Stored data entries:
-=-=-=-=-

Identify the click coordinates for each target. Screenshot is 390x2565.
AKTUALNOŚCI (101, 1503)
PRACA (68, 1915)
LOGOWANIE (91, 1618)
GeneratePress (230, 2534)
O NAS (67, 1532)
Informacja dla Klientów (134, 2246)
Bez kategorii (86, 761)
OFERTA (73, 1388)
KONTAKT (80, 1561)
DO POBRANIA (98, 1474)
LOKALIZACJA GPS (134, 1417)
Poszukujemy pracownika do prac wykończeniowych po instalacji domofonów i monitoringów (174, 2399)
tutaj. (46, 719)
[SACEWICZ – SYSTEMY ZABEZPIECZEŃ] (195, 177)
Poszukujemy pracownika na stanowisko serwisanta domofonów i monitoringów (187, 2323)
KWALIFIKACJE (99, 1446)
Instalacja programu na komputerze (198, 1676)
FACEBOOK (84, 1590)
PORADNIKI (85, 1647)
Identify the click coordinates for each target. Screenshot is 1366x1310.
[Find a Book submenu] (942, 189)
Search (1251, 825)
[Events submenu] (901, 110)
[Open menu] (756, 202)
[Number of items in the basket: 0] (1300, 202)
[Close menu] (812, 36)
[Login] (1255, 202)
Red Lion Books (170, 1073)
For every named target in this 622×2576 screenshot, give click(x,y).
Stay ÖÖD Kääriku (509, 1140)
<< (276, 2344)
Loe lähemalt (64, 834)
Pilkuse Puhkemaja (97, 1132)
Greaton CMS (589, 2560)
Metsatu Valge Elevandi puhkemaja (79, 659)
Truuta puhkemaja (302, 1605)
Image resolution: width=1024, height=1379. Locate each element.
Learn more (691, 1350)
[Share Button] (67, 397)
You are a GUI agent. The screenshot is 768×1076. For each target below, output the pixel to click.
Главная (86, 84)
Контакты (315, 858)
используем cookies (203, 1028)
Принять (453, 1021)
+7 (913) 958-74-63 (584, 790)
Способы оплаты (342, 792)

-=-=-=-=-

• **Work task**: Up to and including the line with "Stay ÖÖD Kääriku (509, 1140)", write out the records above exactly, starting from their first line.

• **Answer for the task**:
Identify the click coordinates for each target. Screenshot is 390x2565.
AKTUALNOŚCI (101, 1503)
PRACA (68, 1915)
LOGOWANIE (91, 1618)
GeneratePress (230, 2534)
O NAS (67, 1532)
Informacja dla Klientów (134, 2246)
Bez kategorii (86, 761)
OFERTA (73, 1388)
KONTAKT (80, 1561)
DO POBRANIA (98, 1474)
LOKALIZACJA GPS (134, 1417)
Poszukujemy pracownika do prac wykończeniowych po instalacji domofonów i monitoringów (174, 2399)
tutaj. (46, 719)
[SACEWICZ – SYSTEMY ZABEZPIECZEŃ] (195, 177)
Poszukujemy pracownika na stanowisko serwisanta domofonów i monitoringów (187, 2323)
KWALIFIKACJE (99, 1446)
Instalacja programu na komputerze (198, 1676)
FACEBOOK (84, 1590)
PORADNIKI (85, 1647)
Identify the click coordinates for each target. Screenshot is 1366x1310.
[Find a Book submenu] (942, 189)
Search (1251, 825)
[Events submenu] (901, 110)
[Open menu] (756, 202)
[Number of items in the basket: 0] (1300, 202)
[Close menu] (812, 36)
[Login] (1255, 202)
Red Lion Books (170, 1073)
For every named target in this 622×2576 screenshot, give click(x,y).
Stay ÖÖD Kääriku (509, 1140)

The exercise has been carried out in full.